Segment Start: Source data

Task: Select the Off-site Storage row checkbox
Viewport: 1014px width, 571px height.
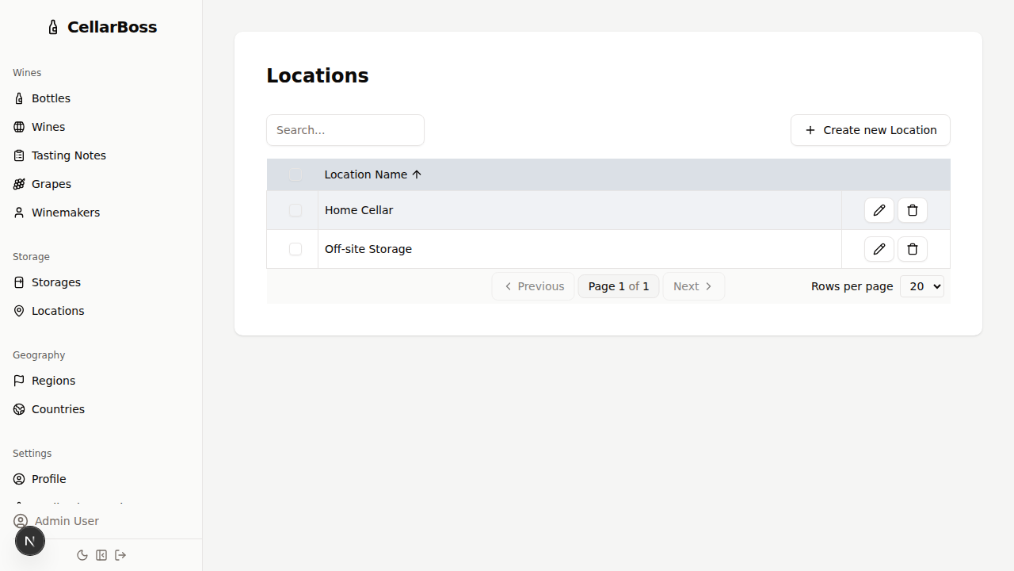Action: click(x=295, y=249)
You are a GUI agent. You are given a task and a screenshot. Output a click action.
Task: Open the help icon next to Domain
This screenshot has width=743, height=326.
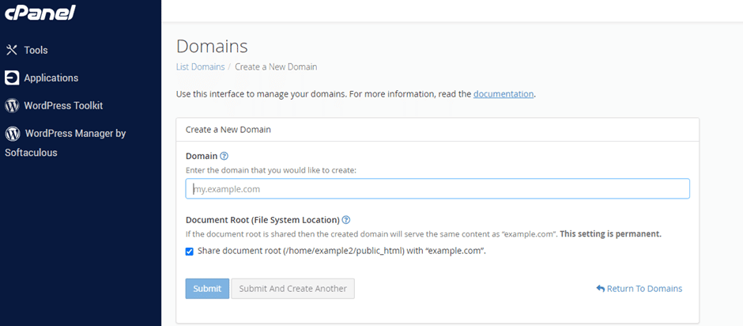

Segment End: Source data
Segment Start: Source data

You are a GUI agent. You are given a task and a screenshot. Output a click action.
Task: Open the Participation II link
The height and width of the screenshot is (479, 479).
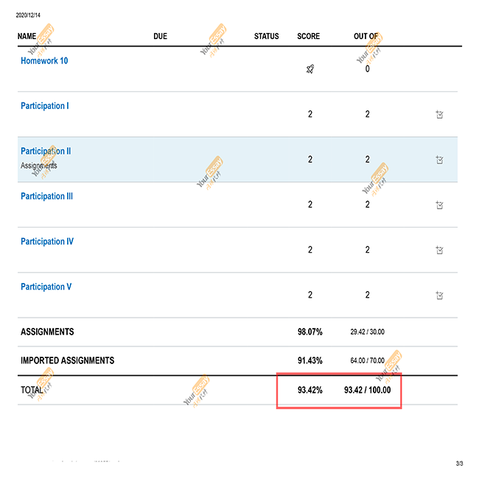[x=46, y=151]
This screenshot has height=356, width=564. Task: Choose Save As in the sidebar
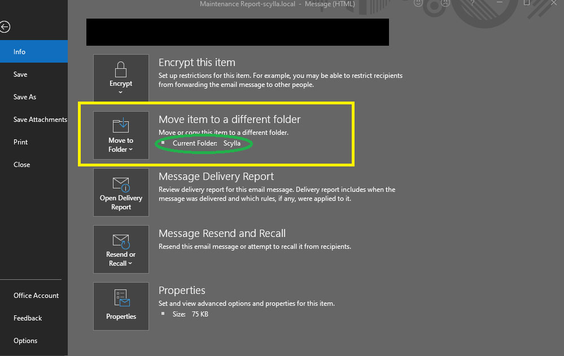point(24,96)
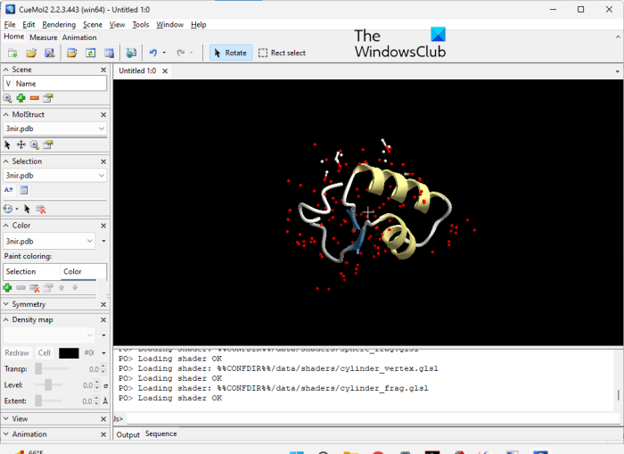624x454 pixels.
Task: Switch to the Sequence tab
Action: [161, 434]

Segment End: Source data
Segment Start: Source data

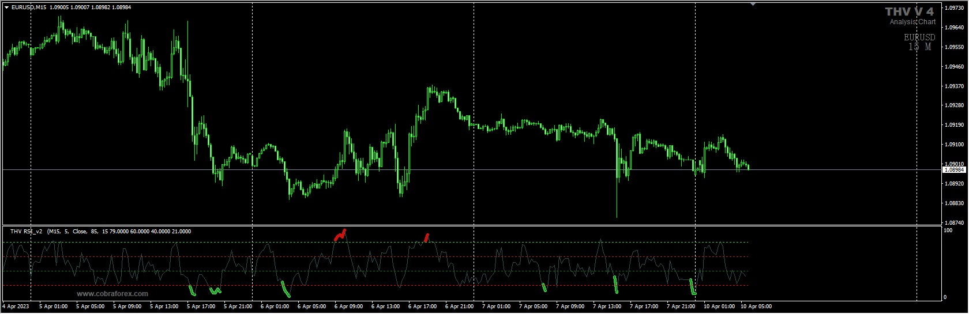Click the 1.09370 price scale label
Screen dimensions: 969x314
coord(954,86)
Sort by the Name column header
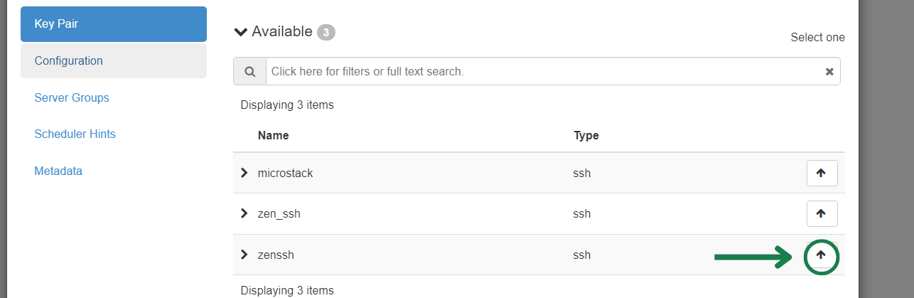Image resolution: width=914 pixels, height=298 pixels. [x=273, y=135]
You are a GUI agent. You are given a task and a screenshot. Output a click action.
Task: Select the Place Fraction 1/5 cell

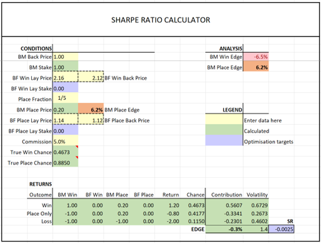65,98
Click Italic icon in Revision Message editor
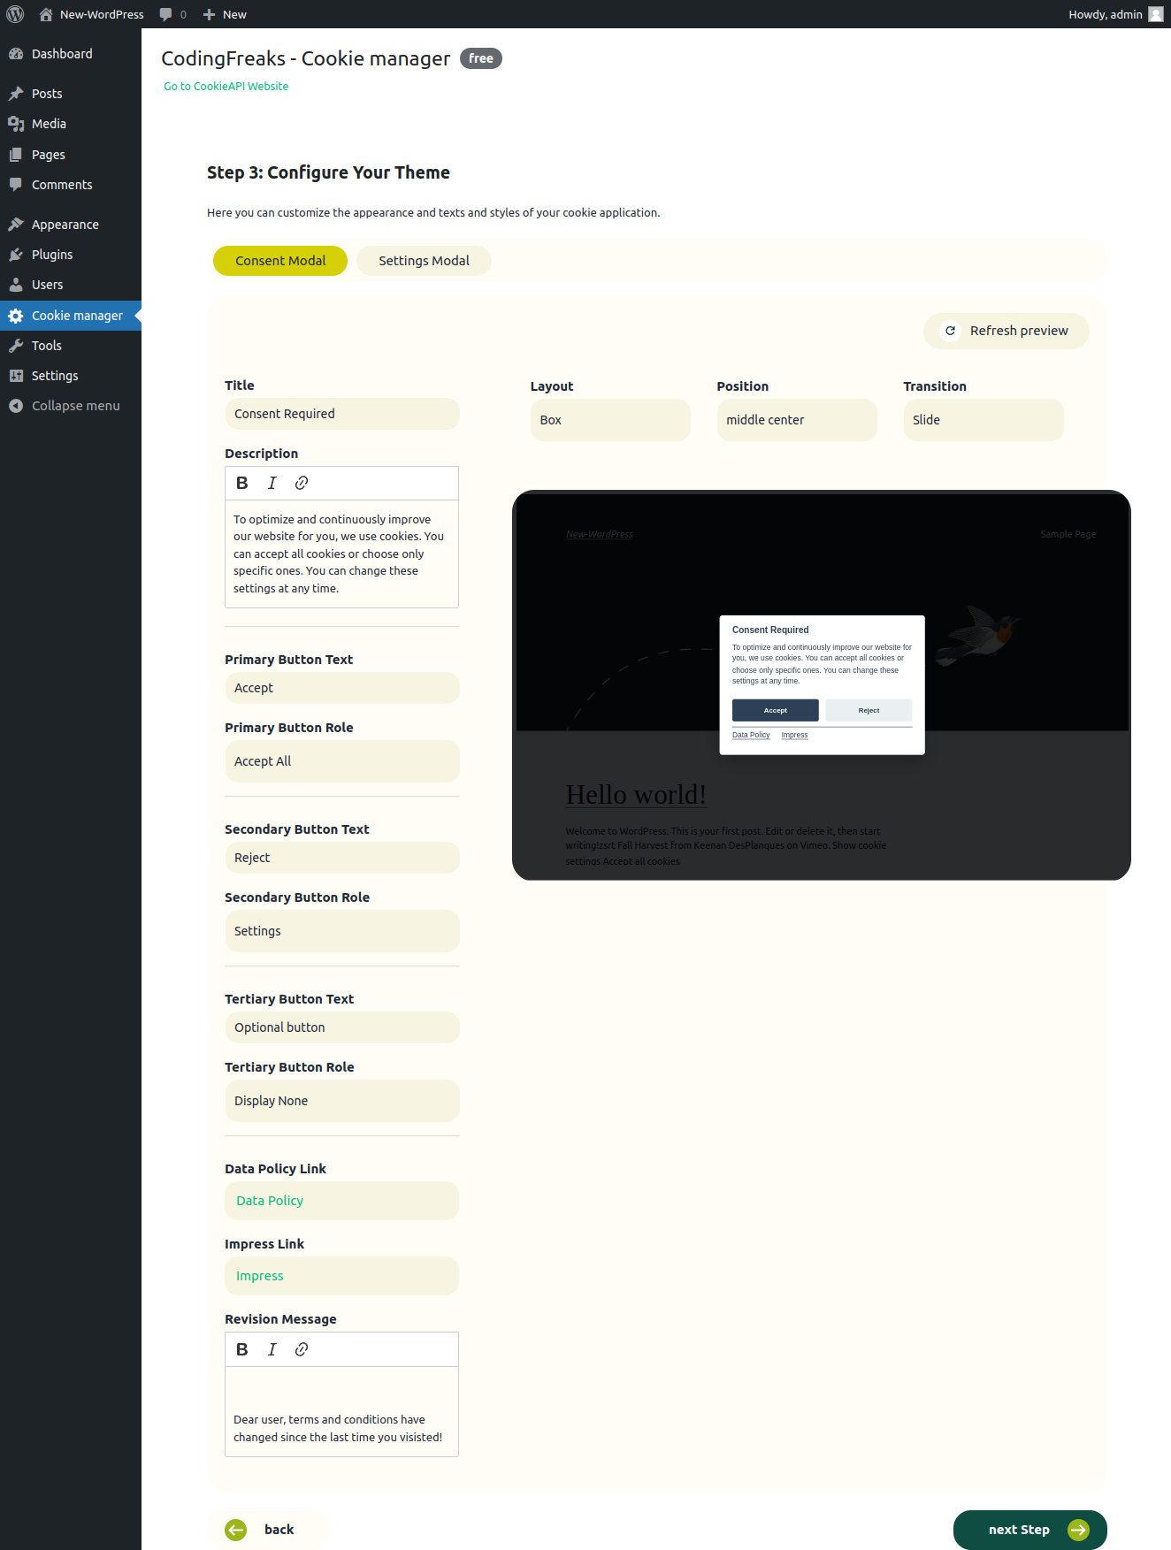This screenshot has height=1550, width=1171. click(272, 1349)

Segment End: Source data

# What is needed:
The word "Open" may appear in several lines of the data; copy every line where it does.

# Solution to the exercise:
Task: Open the help icon next to Domain
Task: Open the Participation II link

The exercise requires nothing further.